Dear Editor,
Vice President, Dr. Bharrat Jagdeo’s recent remarks about the failures of the Guyana Power and Light (GPL) once again expose the hypocrisy and short-sightedness of the current administration. While Jagdeo expresses frustration with GPL’s daily excuses and promises a “management shake-up” if the PPP/C wins the next elections, one cannot ignore the glaring fact that GPL’s failures are the direct result of years of poor government leadership and political interference.
For over two decades, successive PPP/C administrations have invested billions of taxpayer dollars in GPL without yielding meaningful improvements. Blackouts remain a daily reality, businesses continue to suffer losses, and ordinary Guyanese are left literally in the dark. To now feign outrage and call for a shake-up is nothing more than political theatre—an attempt to deflect from the fact that the government has been at the helm of GPL’s decline all along.
Excuses about lightning strikes, heavy machinery coming into contact with the lines, or even technical limitations cannot mask the truth. The utility’s collapse stems from a lack of vision, chronic underinvestment in technical capacity, failure to address system losses, neglect in maintenance resulting in over 75,000 decaying/damaged poles, lack of adequate protection to avoid total country shutdowns, and reliance on quick fixes instead of long-term solutions.
Even the Vice President’s admission that he is “tired of the excuses” rings hollow, because it is under his government’s watch that GPL has become synonymous with unreliability and public aggravation.
If the government truly believes consumers are not getting value for money after all the funds injected, then it must also admit that it has failed in its oversight and leadership of GPL. A promise of a “management shift” after the next election is not a solution; it is an admission of guilt and an attempt to buy more time from a weary public.
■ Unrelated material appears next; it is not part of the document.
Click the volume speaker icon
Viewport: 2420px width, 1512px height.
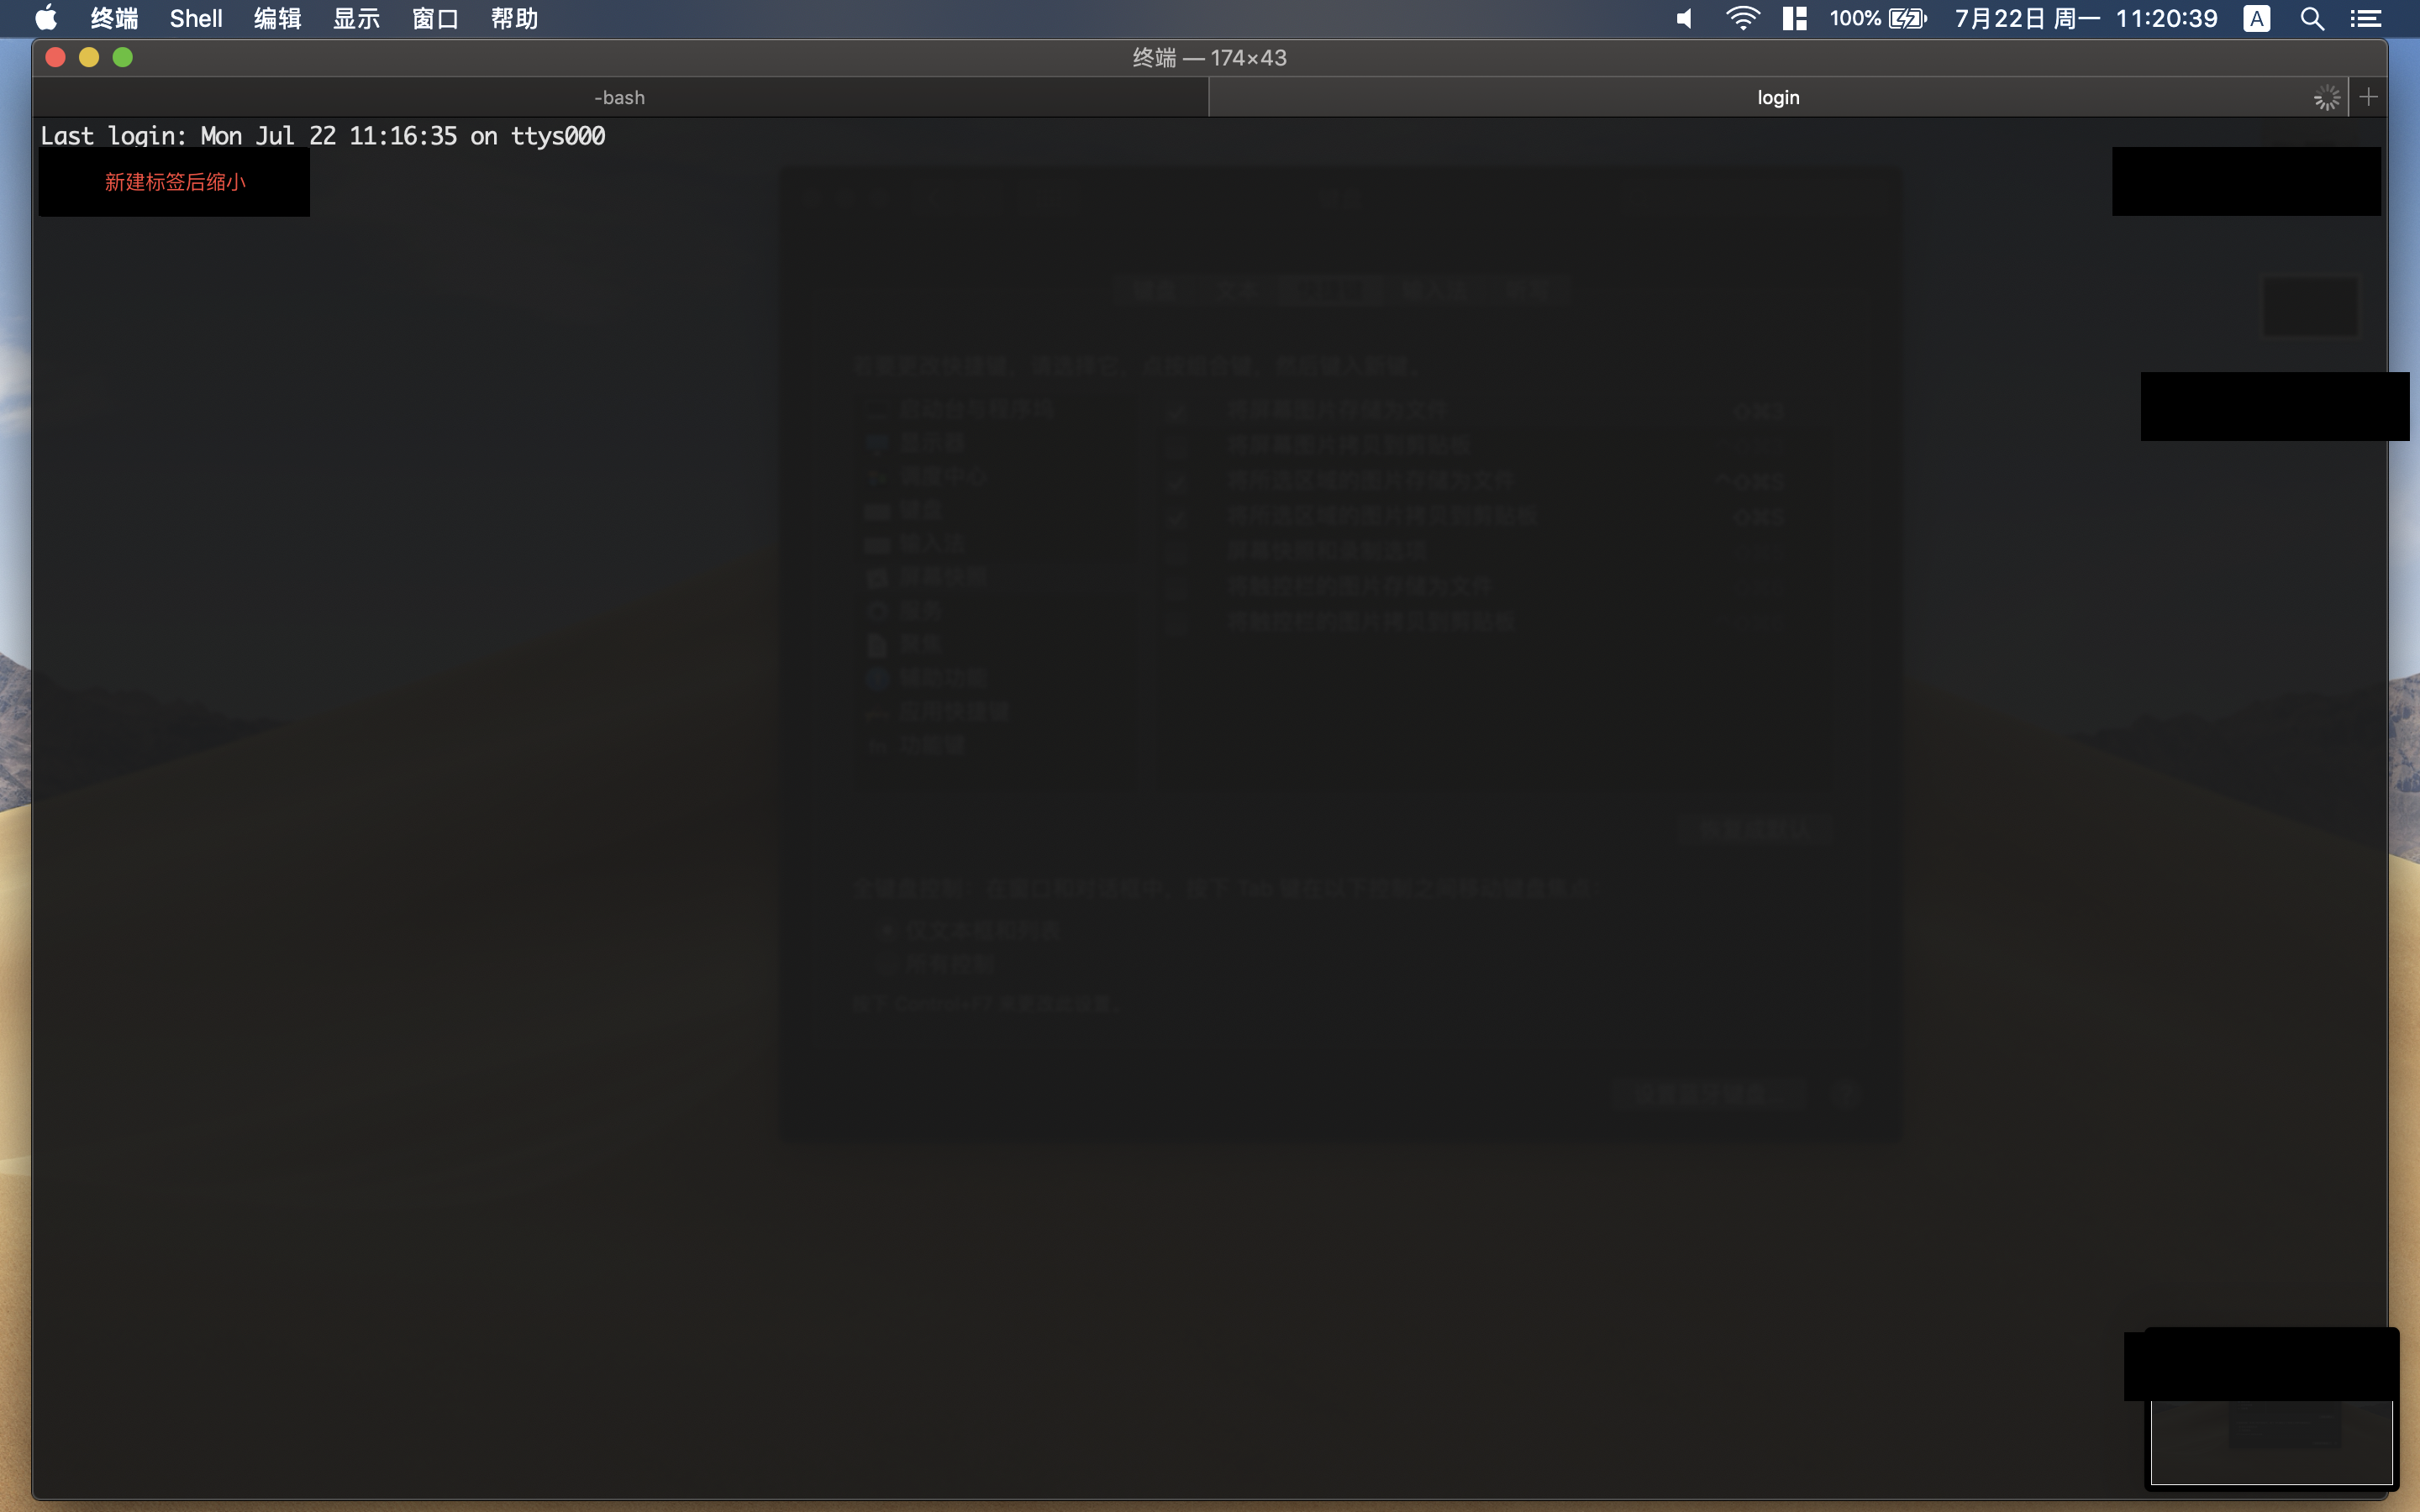click(1685, 18)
Guyanese deserve more than angry soundbites and hollow promises. What is needed is independent, professional management free from political meddling, transparent accountability for GPL’s failures, and a clear, measurable roadmap to modernize the grid and meet the country’s growing energy demands.
Until then, Jagdeo’s frustrations are nothing more than a smokescreen. The truth is clear–GPL’s dysfunction is not just a utility problem; it is a leadership problem, and the blame rests squarely on the shoulders of the government. The company’s failures aren’t mere service disruptions; they are a fundamental hindrance to Guyana’s development. As citizens, we deserve better than empty assurances and perpetual blackouts.